Manche Themen, die bei unserem Defender noch einfach zu lösen waren, erfordern beim LKW einige zusätzliche Überlegungen. Zum Beispiel die Sache mit dem Trinkwasser. Im Defender haben wir einen fest verbauten Tank mit ca. 35l Volumen und einen Kanister mit 15l Volumen zur Sicherheit – oder für kurze Reisen, bei denen der Tank leer bleibt. Beides lässt sich zur Not mit 5l-Kanistern aus dem Supermarkt wieder füllen, wenn kein gutes fließendes Wasser zur Verfügung steht. Dem Wasser im Tank wird als Schutz gegen Verkeimung Micropur zugegeben, einmal im Jahr werden Tank und Leitungen desinfiziert – und das war’s.
Wie sieht das Ganze aber mit einem weit verzweigten Leitungssystem, einer Warmwasserversorgung, rund 300l Tankvolumen und vor allem einem fast unbegrenzten weltweiten Einsatz aus? Hier führt kein Weg mehr am Betanken an öffentlich zugänglichen Wasserquellen vorbei, im Zweifel auch aus Flüssen oder Bächen (also „drucklosen Quellen“), die auch mal weiter als 5m vom Fahrzeug entfernt sein können und deren Trinkwasserqualität unklar ist. Das Betanken darf nicht ewig dauern, und eine Aufbereitung des Wassers wird unerlässlich. Aber wie und wo?
Zunächst mal haben wir uns für eine Wasserfilterung bei der Entnahme aus dem Tank entschieden also HINTER dem Tank. Das Wasser wird von einer Druckpumpe durch ein Filtersystem von Lilie gepumpt, das über einen Keramikfilter Schwebstoffe, Bakterien und Viren sowie über Aktivkohle Chemikalien und Gerüche aus dem Wasser filtert. Damit ist unser Trink-, Koch- und Duschwasser schon mal einwandfrei, wenn wir es aus dem Tank entnehmen.
Wie sieht es aber mit dem Wasser aus, das wir tanken – also VOR dem Tank? Nach langen Überlegungen haben wir uns dafür entschieden, auch dieses Wasser zusätzlich zu filtern. Hintergrund; wir wollten vermeiden, dass wir schmutziges Wasser einlagern, dass im Tank und in den Leitungen ein Eigenleben entwickelt, welches sich nicht mehr kontrollieren und kaum noch reinigen lässt. Also bauen wir einen Befüllfilter!
Und damit gehen die Überlegungen erst richtig los – was muss er können, unser Befüllfilter? Am einfachsten ist noch die Filtration selbst – wir verwenden den gleichen Standard wie im Fahrzeug. Damit müssen wir nur einen Typ Filterkartuschen bevorraten. Aber der Rest ist kniffelig; wir nehmen uns die folgenden Randbedingungen vor: wir wollen aus bis zu 25m Entfernung unsere 300l Tankvolumen in 1h füllen können, brauchen also rund 5l/min Volumenstrom, der im Fahrzeug ankommt. Einen Höhenunterschied planen wir nicht explizit mit ein, nachdem sich dessen Auswirkung nicht vorab berechnen lässt, und planen das Fördervolumen entsprechend höher. Unterscheiden wir für das System also die folgenden Fälle:
Im Fall 1 haben wir eine Quelle mit Druck, bspw. einen Wasserhahn, mehr oder weniger in der Nähe des Fahrzeugs. Einfach – Filter mit Schläuchen an Wasserhahn und Fahrzeug anschließen, ggf. ein Verlängerungsschlauch hinzu, fertig.

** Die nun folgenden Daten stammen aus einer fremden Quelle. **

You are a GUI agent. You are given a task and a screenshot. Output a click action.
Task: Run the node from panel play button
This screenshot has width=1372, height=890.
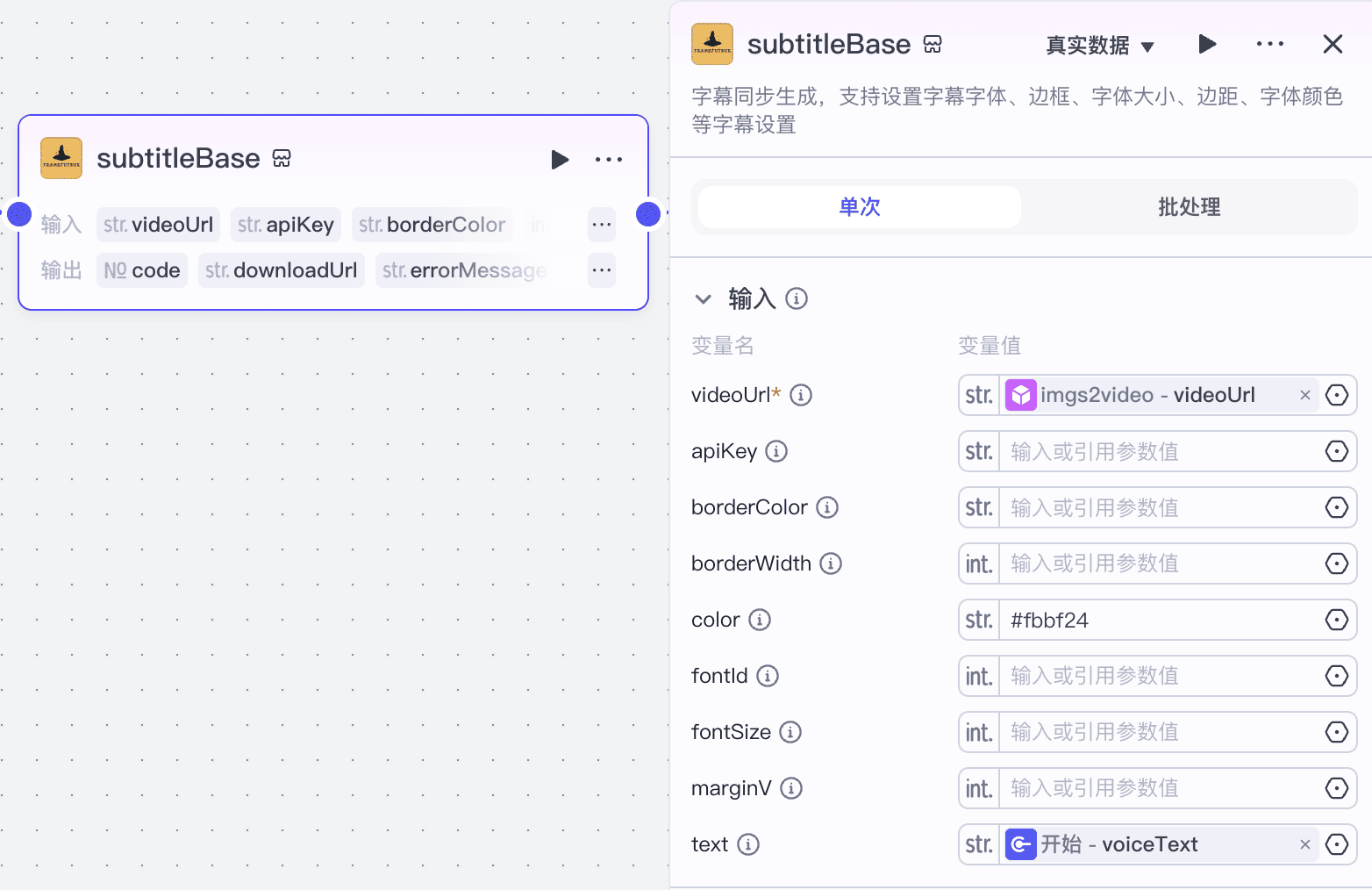[1207, 44]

Im Fall 2 haben wir nun eine drucklose Quelle in der Nähe des Fahrzeugs. Für diese brauchen wir eine Pumpe, die nach Spannung, Fördermenge und Druck auf den Filter und die Befüllzeiten abgestimmt ist, zudem entsprechende Kabel, Kupplungen usw. Wir realisieren das Ganze über eine leistungsstarke 24V Zahnradpumpe, die für Dauerbetrieb geeignet ist.

Fall 3 ist der kritischste. Wir haben eine drucklose Quelle, bspw. einen Bach, in einiger Entfernung. Problem dabei; die Pumpe lässt sich nicht wie in Version 1 in 25m Entfernung an die Quelle stellen! Der Grund dafür ist nicht die Pumpe selbst, sondern der nötige Leitungsquerschnitt, der aufgrund der hohen Ströme bei der geringen Spannung von 24V nötig würde. Daher nutzen wir in Fall 3 eine zweite 220V Pumpe zur Vorförderung, die wir mit unserem Spannungswandler und einer Kabeltrommel auch in großer Entfernung betreiben können. Die Vorförderpumpe produziert allerdings keinen ausreichenden Druck für den Wasserfilter, zumal nicht bei bis zu 25m Förderstrecke.

Lässt sich nun die 24V Befüllpumpe mit dem Druck der Vorförderpumpe beaufschlagen? Das wissen wir noch nicht. Daher kommt es vielleicht zu einem alternativen Aufbau, bei dem wir ein Ausgleichsgefäß zwischenschalten.
Soweit die Theorie. Aus den Überlegungen ergeben sich jetzt lange Teilelisten (z.B. für die mehreren Schläuche, die oben schon mit Ziffern versehen sind), die wir sukzessive beschaffen, zusammenstecken und ausprobieren werden – aber davon später mehr.